Texto para analizar:
Ensayo sobre el arte de las palabras

Ensayo sobre el arte de las palabras

«Como si, al escribir, cada línea que trazo en la página con el bolígrafo se cubriera de
moho y cada página que dejo atrás, cubierta con mi escritura, se abarquillara,
amarilleara y se retorciera como una hoja seca. Pero yo seguiría escribiendo
igualmente cada vez más rápido, para que no me arrastren el desastre y la
desgracia.»

Cărtărescu

 

     Es difícil saber por qué uno coge un papel blanco y un bolígrafo y se pone a escribir el primer desvarío que pase por su cabeza. Absténgase el lector de buscar una razón científica en este texto. Ni científica, ni racional, ni lógica. Ni siquiera, meditada. Tan solo me propongo, a través de estas líneas, reflexionar y entender(me) el porqué de tan extraña necesidad, de tan extraño impulso de convertir los pensamientos en grafías. A priori, estaremos de acuerdo, que todo acto de escribir busca ser leído o leer(se), al menos por uno mismo. Pero el yo interior se revuelve en mi sillón mental y me lanza una pregunta inquietante. ¿Escribiría si tuviese la certeza de que nadie me leerá nunca? Sería esta una escritura cuya tinta se desvanece al tocar el papel como nos indica líricamente Cărtărescu en la cita inicial usada en este texto. La pregunta envuelve una respuesta de sencillez binaria. Sí o no. Conozco bien la respuesta de algunas de mis compañeras de estudio. Dos bandos diferenciados, dos tendencias marcadas. Incluso sé de alguna que dejaría de escribir si presintiese que sería leída.

     Y yo, generador de estos vientos ensayísticos, qué respondería. Acudo a voces pretéritas de autoridades literarias. A los primeros dramaturgos y filósofos griegos que escribían por y para la belleza (exiliada en la actualidad según las reflexiones de Camus). La belleza entendida como un motor de vida, como un gas que necesita expandirse y ocupar todos los espacios. La belleza entendida a través del amor. El amor a Helena y a los atardeceres. El amor disparado por la flecha de Ovidio. «Ahí tienes, poeta, el asunto que debes cantar». Cantos que necesitan escribirse con letras de eternidad. El amor como placer y la «infinita capacidad de goce» y las «intolerables ansías de escribir» que sentía Virginia. A Chloe le gustaba Olivia. ¿Acaso puede el lector encontrar construcción más hermosa? Desfiladeros en miradas imposibles de cruzar.

     Pero también escribir el amor a la belleza como solución a una patología crónica, un abrazo que no se puede cerrar, un beso que no encuentra nunca una mejilla. Terapia y cura. Escribir para apaciguar los nervios, para liberar la mitad de la irritación. Confundir las palabras y dejar que las cosas aparezcan. O desaparezcan. «Poco importa que escriba tonterías», nos prevenía Virginia, de nuevo. Y Cărtărescu que insiste y escribe como «necesidad y huida». Pero hacia dónde quiere huir. Y, sobre todo, de qué hemos de huir. Quizá de un dolor que nace dentro de nosotros, crece como un tumor y necesita ser acotado. Escribimos para romper ese dolor en cristales de papel que abran ojos en las letras y nos curen. «Para que el agua envenenada pueda beberse» como nos recetaba Maillard.

Datos proporcionados:
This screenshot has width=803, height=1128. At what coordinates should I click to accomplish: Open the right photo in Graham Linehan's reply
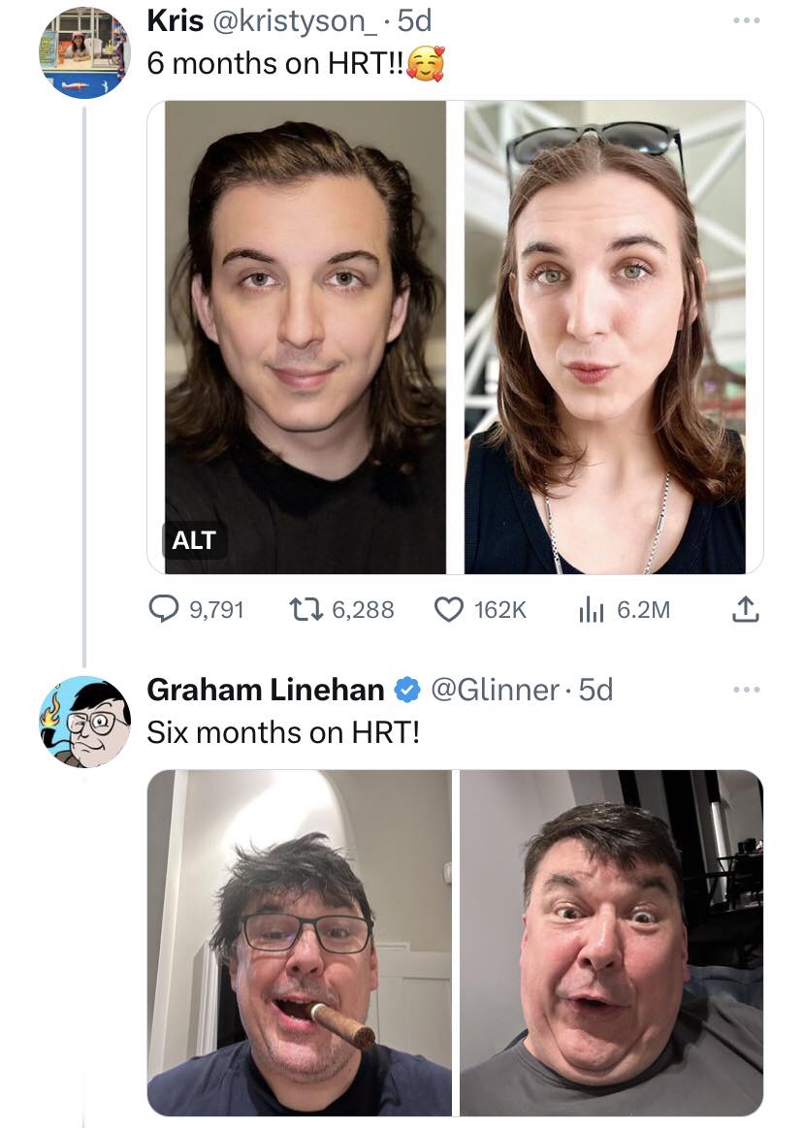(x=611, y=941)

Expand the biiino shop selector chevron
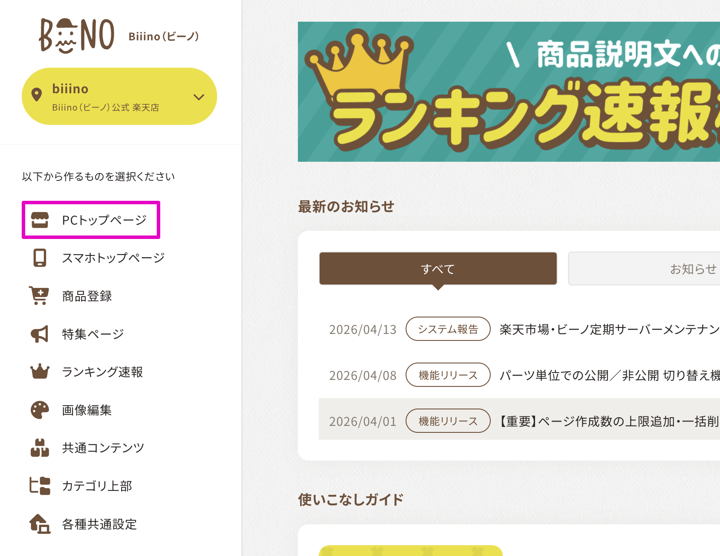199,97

Qué hacer: Cita textualmente el pasaje del ensayo sobre el arte de las palabras que comienza en «Pero también escribir» y termina en «nos recetaba Maillard.».

Resultado esperado:
Pero también escribir el amor a la belleza como solución a una patología crónica, un abrazo que no se puede cerrar, un beso que no encuentra nunca una mejilla. Terapia y cura. Escribir para apaciguar los nervios, para liberar la mitad de la irritación. Confundir las palabras y dejar que las cosas aparezcan. O desaparezcan. «Poco importa que escriba tonterías», nos prevenía Virginia, de nuevo. Y Cărtărescu que insiste y escribe como «necesidad y huida». Pero hacia dónde quiere huir. Y, sobre todo, de qué hemos de huir. Quizá de un dolor que nace dentro de nosotros, crece como un tumor y necesita ser acotado. Escribimos para romper ese dolor en cristales de papel que abran ojos en las letras y nos curen. «Para que el agua envenenada pueda beberse» como nos recetaba Maillard.